Jacob de Castro was one of the first members of the Corporation of Surgeons, after their separation from the barbers in the year 1745. On which occasion Bonnel Thornton suggested “Tollite Barberum” for their motto.
The barber-surgeons had a by-law, by which they levied ten pounds on any person who should dissect a body out of their hall without leave. The separation did away this and other impediments to the improvement of surgery in England, which previously had been chiefly cultivated in France. The barber-surgeon in those days was known by his pole, the reason of which is sought for by a querist in “The British Apollo,” fol.

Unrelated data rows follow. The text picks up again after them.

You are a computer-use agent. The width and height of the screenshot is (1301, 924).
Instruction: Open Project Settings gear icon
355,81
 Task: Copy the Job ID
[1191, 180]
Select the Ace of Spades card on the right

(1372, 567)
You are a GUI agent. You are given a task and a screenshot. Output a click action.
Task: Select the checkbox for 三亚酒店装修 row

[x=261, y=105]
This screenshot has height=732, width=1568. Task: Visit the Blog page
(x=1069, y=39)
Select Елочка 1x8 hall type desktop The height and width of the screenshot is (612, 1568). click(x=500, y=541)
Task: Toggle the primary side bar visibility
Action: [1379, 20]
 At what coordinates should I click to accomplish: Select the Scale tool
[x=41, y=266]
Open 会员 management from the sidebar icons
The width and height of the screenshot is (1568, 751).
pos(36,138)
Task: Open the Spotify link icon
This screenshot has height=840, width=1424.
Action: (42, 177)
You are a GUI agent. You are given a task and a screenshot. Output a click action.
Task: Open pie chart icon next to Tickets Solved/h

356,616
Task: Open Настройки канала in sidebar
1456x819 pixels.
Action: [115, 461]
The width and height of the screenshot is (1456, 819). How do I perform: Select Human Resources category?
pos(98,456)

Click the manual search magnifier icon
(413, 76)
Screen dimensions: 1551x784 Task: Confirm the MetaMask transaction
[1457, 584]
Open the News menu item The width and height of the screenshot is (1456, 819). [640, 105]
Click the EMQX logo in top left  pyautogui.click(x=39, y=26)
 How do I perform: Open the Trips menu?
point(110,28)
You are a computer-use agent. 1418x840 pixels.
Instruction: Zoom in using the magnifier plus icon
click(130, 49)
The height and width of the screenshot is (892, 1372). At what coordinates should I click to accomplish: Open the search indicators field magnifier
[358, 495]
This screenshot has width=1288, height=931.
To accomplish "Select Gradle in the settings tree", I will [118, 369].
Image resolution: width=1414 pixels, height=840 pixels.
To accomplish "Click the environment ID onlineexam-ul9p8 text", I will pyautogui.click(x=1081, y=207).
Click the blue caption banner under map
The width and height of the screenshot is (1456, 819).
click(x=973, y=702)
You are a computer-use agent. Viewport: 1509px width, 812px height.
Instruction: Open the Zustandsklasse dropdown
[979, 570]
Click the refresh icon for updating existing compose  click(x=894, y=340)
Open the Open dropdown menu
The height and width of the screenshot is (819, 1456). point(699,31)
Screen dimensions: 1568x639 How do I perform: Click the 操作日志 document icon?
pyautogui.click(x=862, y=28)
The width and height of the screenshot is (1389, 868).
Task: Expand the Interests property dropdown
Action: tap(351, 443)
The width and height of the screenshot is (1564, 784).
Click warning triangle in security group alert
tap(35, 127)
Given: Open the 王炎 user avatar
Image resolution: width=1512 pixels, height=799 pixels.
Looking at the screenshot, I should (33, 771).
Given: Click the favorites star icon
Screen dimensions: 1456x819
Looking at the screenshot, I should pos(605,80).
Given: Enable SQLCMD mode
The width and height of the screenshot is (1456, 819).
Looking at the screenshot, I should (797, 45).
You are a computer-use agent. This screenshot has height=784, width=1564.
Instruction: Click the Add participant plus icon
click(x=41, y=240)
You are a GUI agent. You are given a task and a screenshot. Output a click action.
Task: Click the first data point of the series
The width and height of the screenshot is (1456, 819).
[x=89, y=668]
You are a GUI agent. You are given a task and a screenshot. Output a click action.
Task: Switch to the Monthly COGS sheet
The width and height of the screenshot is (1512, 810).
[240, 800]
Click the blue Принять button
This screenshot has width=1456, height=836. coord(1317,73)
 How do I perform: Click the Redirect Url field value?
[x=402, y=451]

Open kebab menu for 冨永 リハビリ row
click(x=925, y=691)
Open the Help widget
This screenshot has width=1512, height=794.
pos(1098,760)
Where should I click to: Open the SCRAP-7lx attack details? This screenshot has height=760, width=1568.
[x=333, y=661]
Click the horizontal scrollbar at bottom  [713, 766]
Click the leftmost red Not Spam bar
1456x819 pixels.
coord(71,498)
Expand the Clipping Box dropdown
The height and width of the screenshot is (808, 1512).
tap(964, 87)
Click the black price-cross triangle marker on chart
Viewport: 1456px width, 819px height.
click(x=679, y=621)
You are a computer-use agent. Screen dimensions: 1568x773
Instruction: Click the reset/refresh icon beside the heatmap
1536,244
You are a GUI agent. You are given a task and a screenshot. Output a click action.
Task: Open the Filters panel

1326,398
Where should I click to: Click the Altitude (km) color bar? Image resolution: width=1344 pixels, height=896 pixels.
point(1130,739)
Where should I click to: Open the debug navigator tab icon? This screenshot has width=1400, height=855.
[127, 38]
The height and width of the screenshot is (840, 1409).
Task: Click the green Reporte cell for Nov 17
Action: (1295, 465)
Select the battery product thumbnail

Lond. 1708, No. 3:—
“I’de know why he that selleth ale
Hangs out a chequer’d part per pale;
And why a barber at port-hole
Puts forth a party-colour’d pole?”
ANSWER.
“In ancient Rome, when men lov’d fighting,
And wounds and scars took much delight in,
Man-menders then had noble pay,
Which we call surgeons to this day.
‘Twas order’d that a huge long pole,
With basen deck’d, should grace the hole.
To guide the wounded, who unlopt
Could walk, on stumps the others hopt;
But, when they ended all their wars,
And men grew out of love with scars,
Their trade decaying, to keep swimming,
They join’d the other trade of trimming;
And to their poles, to publish either,
Thus twisted both their trades together.”
From Brand’s “History of Newcastle,” we find that there was a branch of the fraternity in that place; as at a meeting, 1742, of the barber-chirurgeons, it was ordered, that they should not shave on a Sunday, and “that no brother shave John Robinson, till he pay what he owes to Robert Shafto.” Speaking of the “grosse ignorance of the barbers,” a facetious author says, “This puts me in minde of a barber who, after he had cupped me, (as the physitian had prescribed,) to turn a catarrhe, asked me if I would be sacrificed. Scarified? said I; did the physitian tell you any such thing? No, (quoth he,) but I have sacrificed many, who have been the better for it. Then musing a little with myselfe, I told him, Surely, sir, you mistake yourself—you meane scarified. O, sir, by your favour, (quoth he,) I have ever heard it called sacrificing; and as for scarifying, I never heard of it before. In a word, I could by no means perswade him but that it was the barber’s office to sacrifice men. Since which time I never saw any man in a barber’s hands, but that sacrificing barber came to my mind.”—Wadd’s Nugæ.
Sir Theodore Mayerne may be considered one of the earliest reformers of the practice of physic. He left some papers written in elegant Latin, in the Ashmolean Collection, which contain many curious particulars relative to the first invention of several medicines, and the state of physic at that period. Petitot, the celebrated enameller, owed his success in colouring to some chemical secrets communicated to him by Sir Theodore.
He was a voluminous writer, and, among others, wrote a book of receipts in cookery. Many were the good and savoury things invented by Sir Theodore; his maxims, and those of Sir John Hill, under the cloak of Mrs. Glasse, might have directed our stew-pans to this hour, but for the more scientific instructions of the renowned Mrs. Rundall, or of the still more scientific Dr. Kitchiner, who has verified the old adage, that the “Kitchen is the handmaid to Physic;” and if it be true that we are to regard a “good cook as in the nature of a good physician,” then is Dr. Kitchiner the best physician that ever condescended to treat “de re culinaria.”
Sir Theodore may, in a degree, be said to have fallen a victim to bad cookery; for he is reported to have died of the effects of bad wine, which he drank at a tavern in the Strand. He foretold it would be fatal, and died, as it were, out of compliment to his own prediction.—Ibid.